# 本文
· · ·
外来ニシキヘビの卵を食べるボブキャット、初めて撮影、米国
争う様子の写真も初、激増する外来種への適応を専門家らは歓迎

2022.03.13
米国のフロリダ州南部で、在来動物のボブキャット(Lynx rufus)が外来種であるビルマニシキヘビ(Python bivittatus)の巣を荒らし、卵を食べる様子が自動カメラで初めてとらえられた。一連の写真は、州南部に広がる湿地帯「エバーグレーズ」にあるビッグサイプレス国立野生保護区で2021年6月に撮影された。

 この数十年間、フロリダ州南部では外来種のビルマニシキヘビが激増しており、特にエバーグレーズで顕著だ。だが、ビルマニシキヘビは非常に見つかりにくく、追跡も難しいため、詳しい行動や生態系への影響の全体像はいまだ明らかになっていない。(参考記事:「フロリダ最大のヘビは外来種ニシキヘビ」)
· · ·
[ピクセル座標グラウンディングデータ]
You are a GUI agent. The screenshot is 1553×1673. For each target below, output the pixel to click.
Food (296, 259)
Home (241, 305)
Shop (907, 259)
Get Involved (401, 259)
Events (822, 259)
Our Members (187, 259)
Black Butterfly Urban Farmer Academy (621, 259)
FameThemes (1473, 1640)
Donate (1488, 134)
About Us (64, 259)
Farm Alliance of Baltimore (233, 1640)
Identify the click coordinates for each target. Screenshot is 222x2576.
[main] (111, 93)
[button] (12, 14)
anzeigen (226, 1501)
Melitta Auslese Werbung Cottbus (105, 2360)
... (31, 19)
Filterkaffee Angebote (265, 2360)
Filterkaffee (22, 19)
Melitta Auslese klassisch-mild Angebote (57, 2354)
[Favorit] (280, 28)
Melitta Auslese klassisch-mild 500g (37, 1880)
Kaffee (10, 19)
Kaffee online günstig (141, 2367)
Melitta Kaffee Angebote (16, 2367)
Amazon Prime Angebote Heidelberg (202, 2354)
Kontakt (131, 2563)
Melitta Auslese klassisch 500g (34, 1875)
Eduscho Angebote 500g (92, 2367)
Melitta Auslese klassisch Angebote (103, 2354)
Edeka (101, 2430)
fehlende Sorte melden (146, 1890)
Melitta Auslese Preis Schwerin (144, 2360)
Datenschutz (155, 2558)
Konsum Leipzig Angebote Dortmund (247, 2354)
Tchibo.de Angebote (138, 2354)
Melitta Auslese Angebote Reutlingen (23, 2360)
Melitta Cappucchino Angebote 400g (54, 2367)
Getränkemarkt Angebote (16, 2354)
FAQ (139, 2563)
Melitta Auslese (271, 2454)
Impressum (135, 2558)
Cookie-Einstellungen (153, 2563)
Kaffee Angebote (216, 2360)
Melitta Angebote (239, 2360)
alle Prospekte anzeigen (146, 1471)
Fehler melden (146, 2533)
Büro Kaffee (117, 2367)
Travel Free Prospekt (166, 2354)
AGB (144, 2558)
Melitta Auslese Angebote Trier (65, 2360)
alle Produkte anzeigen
· · ·
# 課題 1
本文によると、ボブキャットがビルマニシキヘビの卵を食べる写真は、いつ、どこで撮影されたか。
# 課題 2
本文のうち、「外来ニシキヘビの卵を食べるボブキャット、初めて撮影、米国」という語句を含む部分から始まり「のヘビは外来種ニシキヘビ」)」で終わる箇所を、そのまま書き写しなさい。

# 解答欄 1
2021年6月に、エバーグレーズにあるビッグサイプレス国立野生保護区で撮影された。

# 解答欄 2
外来ニシキヘビの卵を食べるボブキャット、初めて撮影、米国
争う様子の写真も初、激増する外来種への適応を専門家らは歓迎

2022.03.13
米国のフロリダ州南部で、在来動物のボブキャット(Lynx rufus)が外来種であるビルマニシキヘビ(Python bivittatus)の巣を荒らし、卵を食べる様子が自動カメラで初めてとらえられた。一連の写真は、州南部に広がる湿地帯「エバーグレーズ」にあるビッグサイプレス国立野生保護区で2021年6月に撮影された。

 この数十年間、フロリダ州南部では外来種のビルマニシキヘビが激増しており、特にエバーグレーズで顕著だ。だが、ビルマニシキヘビは非常に見つかりにくく、追跡も難しいため、詳しい行動や生態系への影響の全体像はいまだ明らかになっていない。(参考記事:「フロリダ最大のヘビは外来種ニシキヘビ」)